(PROBLEM TO SOLVE): Pick out every line of the rows below that contains the word "should", and copy each of those lines.

(SUPPLIED MATERIAL):

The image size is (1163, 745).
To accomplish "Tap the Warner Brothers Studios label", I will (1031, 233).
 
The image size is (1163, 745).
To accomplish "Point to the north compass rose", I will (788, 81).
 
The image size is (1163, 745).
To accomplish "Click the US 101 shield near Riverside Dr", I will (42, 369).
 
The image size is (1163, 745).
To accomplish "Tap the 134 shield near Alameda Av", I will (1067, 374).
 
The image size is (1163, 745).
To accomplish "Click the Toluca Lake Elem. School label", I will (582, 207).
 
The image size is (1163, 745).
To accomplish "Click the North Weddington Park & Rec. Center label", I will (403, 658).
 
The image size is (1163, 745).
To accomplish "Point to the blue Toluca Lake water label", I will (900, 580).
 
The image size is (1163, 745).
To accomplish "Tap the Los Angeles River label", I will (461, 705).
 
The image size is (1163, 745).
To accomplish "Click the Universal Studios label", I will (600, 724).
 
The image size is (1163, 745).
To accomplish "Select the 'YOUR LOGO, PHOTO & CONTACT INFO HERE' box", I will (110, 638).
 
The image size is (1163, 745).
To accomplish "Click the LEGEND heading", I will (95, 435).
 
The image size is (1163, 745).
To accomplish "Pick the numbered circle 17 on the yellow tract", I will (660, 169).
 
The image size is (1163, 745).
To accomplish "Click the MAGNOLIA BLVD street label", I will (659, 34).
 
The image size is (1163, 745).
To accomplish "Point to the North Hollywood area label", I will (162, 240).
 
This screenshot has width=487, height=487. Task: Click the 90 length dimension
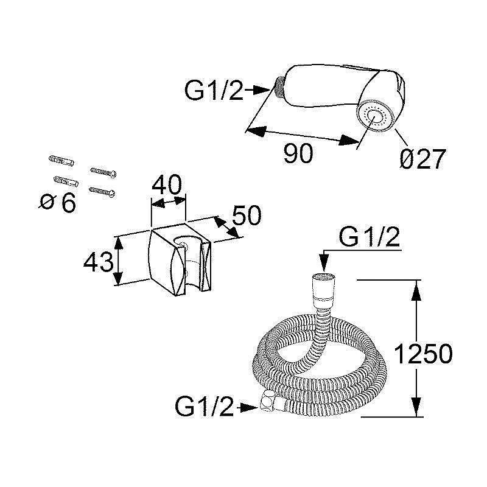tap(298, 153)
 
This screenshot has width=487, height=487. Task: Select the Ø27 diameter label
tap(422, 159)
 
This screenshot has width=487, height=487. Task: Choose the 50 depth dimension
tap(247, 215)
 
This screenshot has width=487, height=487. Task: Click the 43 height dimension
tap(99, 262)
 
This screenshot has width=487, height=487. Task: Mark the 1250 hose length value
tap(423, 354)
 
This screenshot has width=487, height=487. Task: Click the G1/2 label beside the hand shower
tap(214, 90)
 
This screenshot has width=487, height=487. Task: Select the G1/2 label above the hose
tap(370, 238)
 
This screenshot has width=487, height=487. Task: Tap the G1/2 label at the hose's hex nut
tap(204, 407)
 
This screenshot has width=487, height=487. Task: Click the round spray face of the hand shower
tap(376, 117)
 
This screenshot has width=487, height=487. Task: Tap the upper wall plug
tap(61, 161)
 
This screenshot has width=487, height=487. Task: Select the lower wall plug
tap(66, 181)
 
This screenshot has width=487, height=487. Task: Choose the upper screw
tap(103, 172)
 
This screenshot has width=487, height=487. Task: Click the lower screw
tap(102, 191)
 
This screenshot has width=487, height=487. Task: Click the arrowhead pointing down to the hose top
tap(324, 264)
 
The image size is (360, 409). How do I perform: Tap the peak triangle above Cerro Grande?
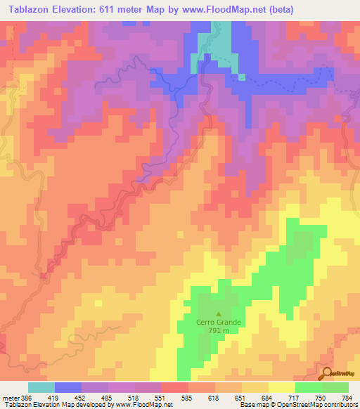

* * *

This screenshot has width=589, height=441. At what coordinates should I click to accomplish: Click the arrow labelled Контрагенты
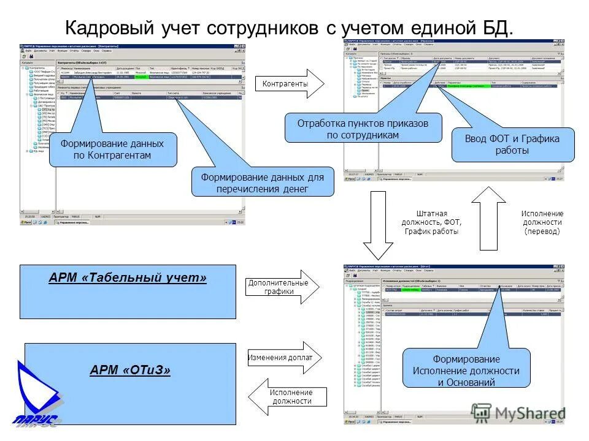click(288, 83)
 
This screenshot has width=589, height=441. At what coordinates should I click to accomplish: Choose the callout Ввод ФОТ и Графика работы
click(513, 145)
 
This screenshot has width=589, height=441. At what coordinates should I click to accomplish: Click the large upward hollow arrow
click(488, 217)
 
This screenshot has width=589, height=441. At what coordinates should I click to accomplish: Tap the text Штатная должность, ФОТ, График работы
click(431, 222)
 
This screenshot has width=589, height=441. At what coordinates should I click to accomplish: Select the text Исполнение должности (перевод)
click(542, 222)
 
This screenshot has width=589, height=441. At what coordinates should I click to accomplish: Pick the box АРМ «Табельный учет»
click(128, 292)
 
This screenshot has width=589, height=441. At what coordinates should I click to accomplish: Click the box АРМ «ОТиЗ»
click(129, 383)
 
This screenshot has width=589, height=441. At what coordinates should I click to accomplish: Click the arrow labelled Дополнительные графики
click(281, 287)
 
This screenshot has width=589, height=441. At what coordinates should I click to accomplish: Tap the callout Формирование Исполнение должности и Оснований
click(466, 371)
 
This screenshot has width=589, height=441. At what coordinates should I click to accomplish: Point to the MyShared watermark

---

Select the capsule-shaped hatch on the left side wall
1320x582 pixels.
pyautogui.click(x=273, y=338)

(ANSWER IN FULL):
This screenshot has width=589, height=441. At what coordinates should I click to accomplish: Click the arrow labelled Контрагенты
This screenshot has width=589, height=441. At what coordinates should I click to accomplish: Choose the callout Ввод ФОТ и Графика работы
This screenshot has width=589, height=441. At what coordinates should I click to accomplish: Click the large upward hollow arrow
This screenshot has width=589, height=441. At what coordinates should I click to accomplish: Tap the text Штатная должность, ФОТ, График работы
This screenshot has width=589, height=441. At what coordinates should I click to accomplish: Select the text Исполнение должности (перевод)
This screenshot has width=589, height=441. At what coordinates should I click to accomplish: Pick the box АРМ «Табельный учет»
This screenshot has width=589, height=441. At what coordinates should I click to accomplish: Click the box АРМ «ОТиЗ»
This screenshot has width=589, height=441. At what coordinates should I click to accomplish: Click the arrow labelled Дополнительные графики
This screenshot has width=589, height=441. At what coordinates should I click to accomplish: Tap the callout Формирование Исполнение должности и Оснований
This screenshot has width=589, height=441. At what coordinates should I click to accomplish: Point to the MyShared watermark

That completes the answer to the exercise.